_Your task:_ What you return must be an exact copy of the lines in the listing below between the line holding "The height and width of the screenshot is (470, 980)." and the line holding "Click the blue section near the 5.12 label", inclusive, and nothing more.

↓

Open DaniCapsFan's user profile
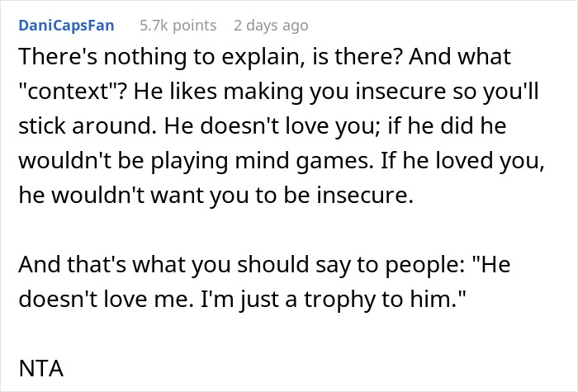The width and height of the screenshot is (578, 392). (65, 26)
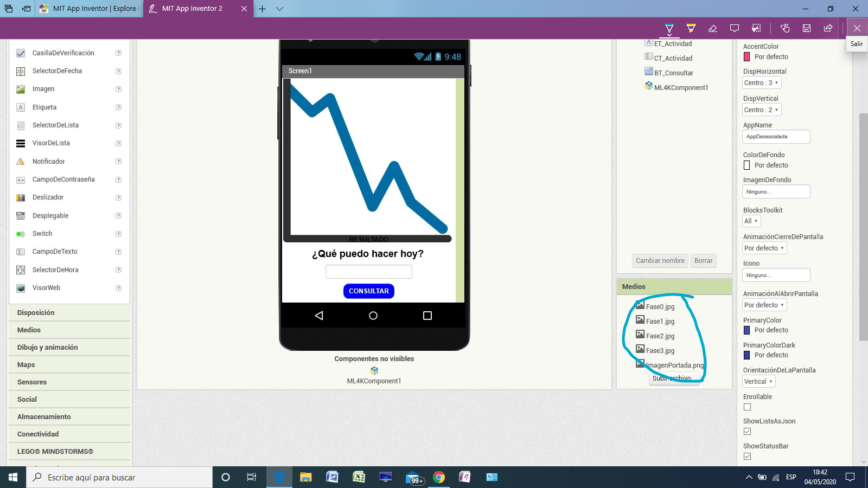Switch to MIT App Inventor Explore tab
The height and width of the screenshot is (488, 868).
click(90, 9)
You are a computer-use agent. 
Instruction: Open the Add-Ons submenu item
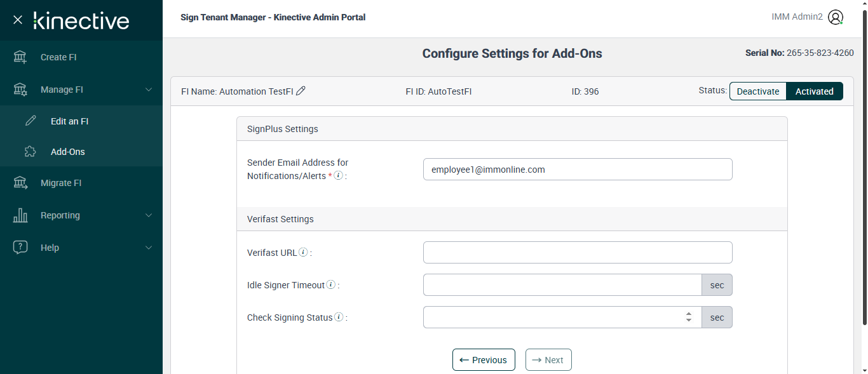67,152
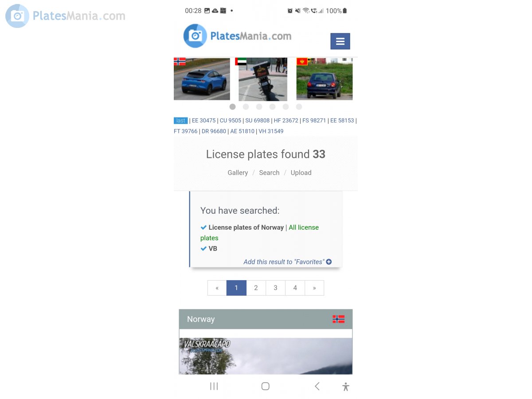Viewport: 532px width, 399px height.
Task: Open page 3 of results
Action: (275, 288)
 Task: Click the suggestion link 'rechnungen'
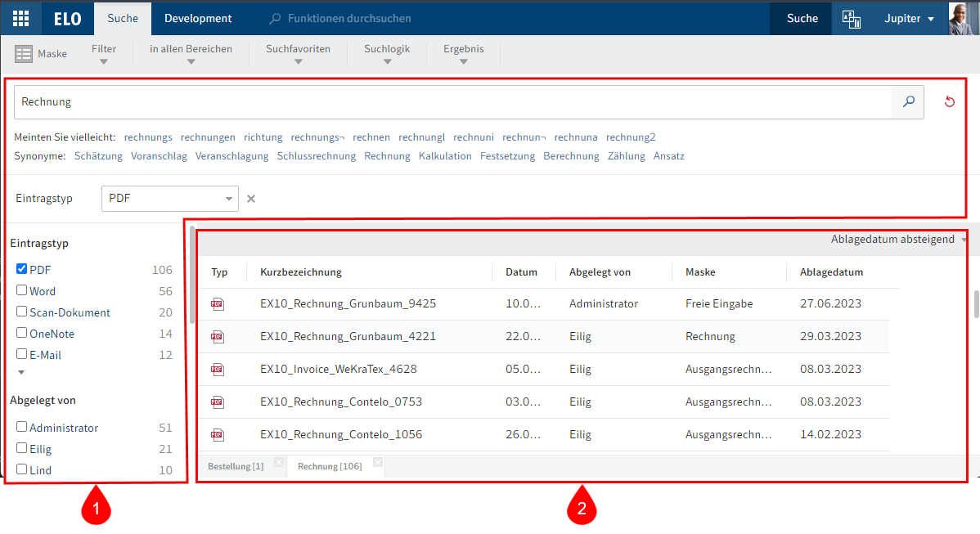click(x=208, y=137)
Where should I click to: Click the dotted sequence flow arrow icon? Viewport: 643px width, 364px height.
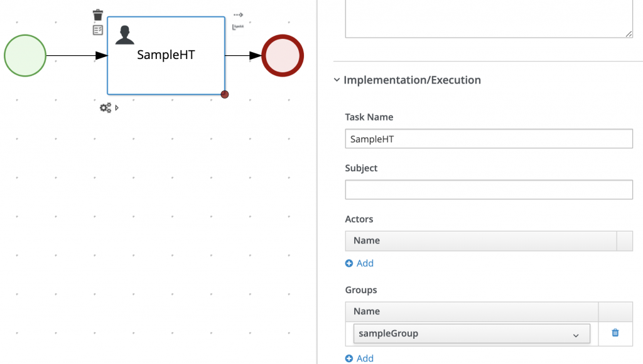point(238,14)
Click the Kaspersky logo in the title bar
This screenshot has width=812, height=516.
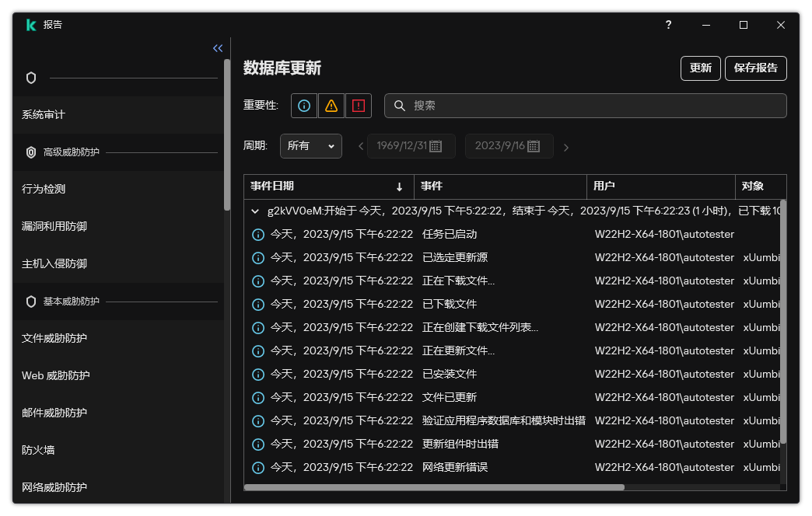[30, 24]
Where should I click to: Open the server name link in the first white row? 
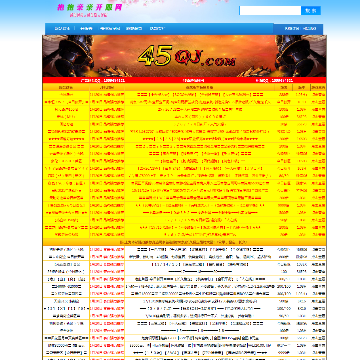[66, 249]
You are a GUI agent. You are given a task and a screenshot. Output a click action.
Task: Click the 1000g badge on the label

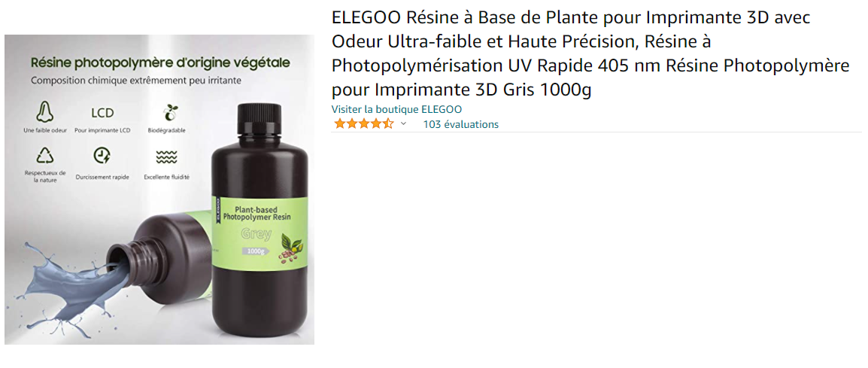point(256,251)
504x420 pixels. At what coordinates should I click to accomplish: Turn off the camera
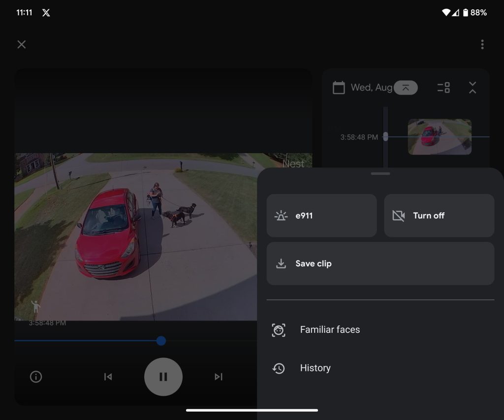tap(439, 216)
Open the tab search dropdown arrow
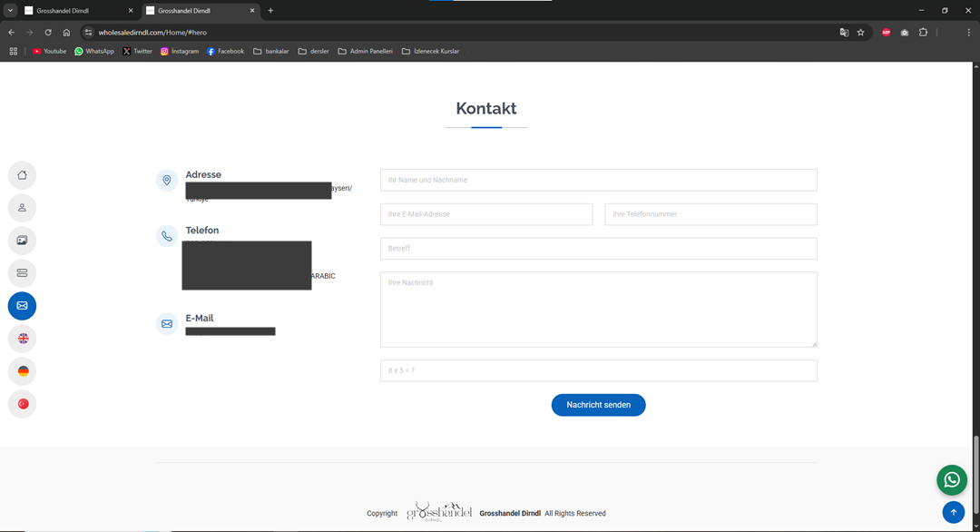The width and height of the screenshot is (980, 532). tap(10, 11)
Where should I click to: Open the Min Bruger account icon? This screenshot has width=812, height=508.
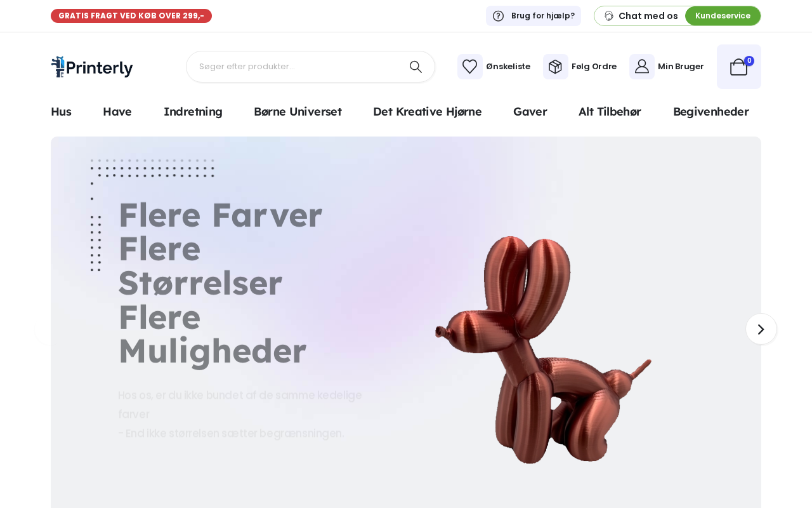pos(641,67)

↑
↓

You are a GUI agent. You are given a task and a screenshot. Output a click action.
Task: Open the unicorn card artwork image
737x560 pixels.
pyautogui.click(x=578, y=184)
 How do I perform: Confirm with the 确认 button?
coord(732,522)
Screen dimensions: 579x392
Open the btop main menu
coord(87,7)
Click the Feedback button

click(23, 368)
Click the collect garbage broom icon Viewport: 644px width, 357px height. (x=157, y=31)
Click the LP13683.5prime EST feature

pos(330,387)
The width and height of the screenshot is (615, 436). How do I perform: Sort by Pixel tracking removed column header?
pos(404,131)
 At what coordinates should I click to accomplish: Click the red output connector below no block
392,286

↑
↓

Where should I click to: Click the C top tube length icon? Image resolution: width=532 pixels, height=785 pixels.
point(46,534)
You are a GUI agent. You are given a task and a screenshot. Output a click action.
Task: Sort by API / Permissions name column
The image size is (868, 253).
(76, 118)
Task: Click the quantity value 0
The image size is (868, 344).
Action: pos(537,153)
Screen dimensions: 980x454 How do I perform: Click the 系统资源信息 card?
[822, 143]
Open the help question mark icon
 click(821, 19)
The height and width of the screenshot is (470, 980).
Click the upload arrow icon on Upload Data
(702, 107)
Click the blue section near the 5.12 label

↑

_Output for this exercise:_
The height and width of the screenshot is (470, 980).
Click the upload arrow icon on Upload Data
(702, 107)
Click the blue section near the 5.12 label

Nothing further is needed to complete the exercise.